Overall agreement between the orthopaedic centres and the recommended treatment plans for the ten patients with MOM hip implants was moderate (kappa = 0.6). Full agreement was seen in a third of cases, however split decisions were also seen in a third of cases. Units differed in their interpretation of the significance of the investigation findings and put varying emphasis on serial changes, in the presence of symptoms.
In conclusion, the management of raised or rising blood metal ions, cystic pseudotumours and peri-acetabular osteolysis led to inconsistency in the agreement between centres. Coordinated international guidance and MDT panel discussions are recommended to improve consensus in decision making.
A lack of evidence and the subsequent variation in regulator guidance leads to differences in opinions, the clinical impact of which can be reduced through a multi-disciplinary team approach to managing patients with MOM hip implants. Cite this article: Bone Joint J 2016;98-B:179-86.

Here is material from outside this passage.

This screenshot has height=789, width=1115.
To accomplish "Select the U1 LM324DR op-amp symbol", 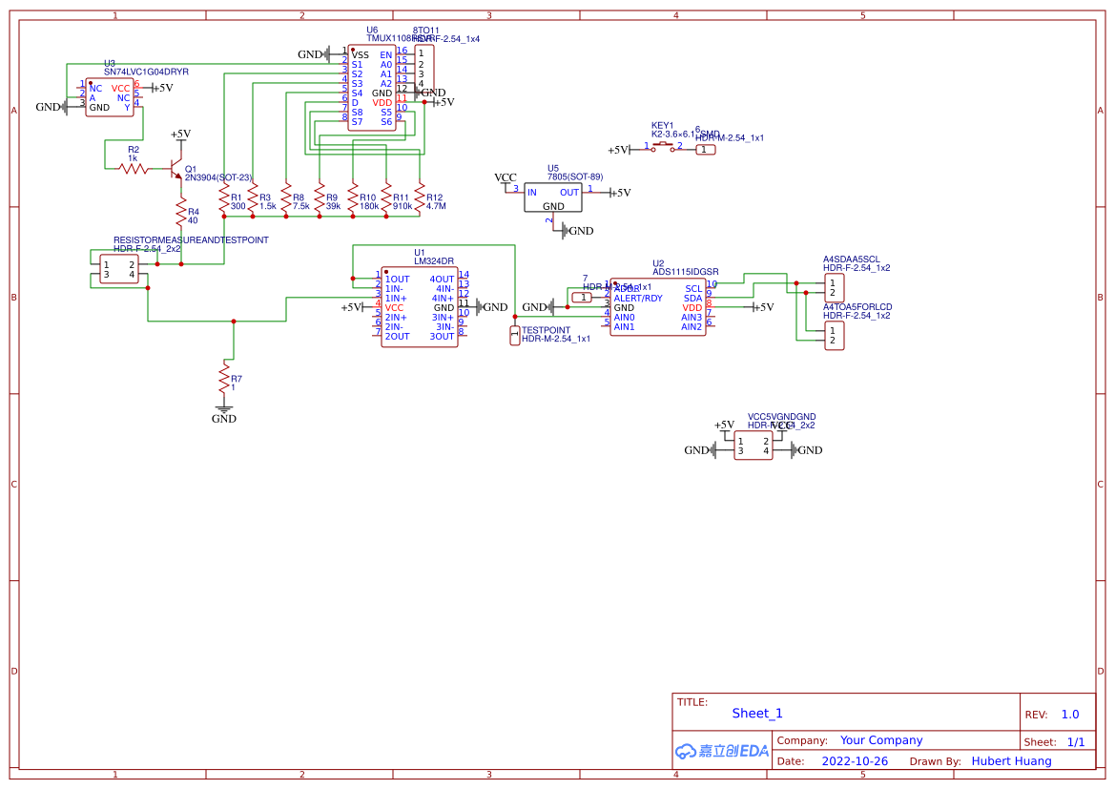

有许多指南可指导金属对金属(MOM)髋关节置换患者的管理。我们开展了一项研究,以比较不同国家MOM髋关节置换患者的管理情况。
通过组织一个多学科团队(MDT)会议,邀请了六个国际三级转诊骨科中心参与,该会议由两名或更多的髋关节翻修手术外科医生和一名肌肉骨骼放射科医生组成。向每个单位发送了包括十名患者的病史、血液检查和影像学检查在内的完整临床数据集,用于讨论和治疗计划制定。使用定量和定性方法比较了对检查结果的解读、管理决策以及决策依据方面的差异。
骨科中心之间对于十名MOM髋关节植入患者的总体一致性以及推荐的治疗方案为中等程度(kappa = 0.6)。三分之一的病例达成了完全一致,但也有三分之一的病例出现了不同意见。各单位对检查结果的重要性解读不同,并且在出现症状时对系列变化的重视程度也有所不同。
总之,对于血液中金属离子升高或持续升高、囊性假肿瘤和髋臼周围骨溶解的管理,导致各中心之间的一致性存在差异。建议进行协调一致的国际指导和MDT小组讨论,以提高决策的共识。
缺乏证据以及监管指南随后的差异导致了意见分歧,通过多学科团队方法管理MOM髋关节植入患者可减少其对临床的影响。引用本文:《骨与关节杂志》2016年;98 - B:179 - 86。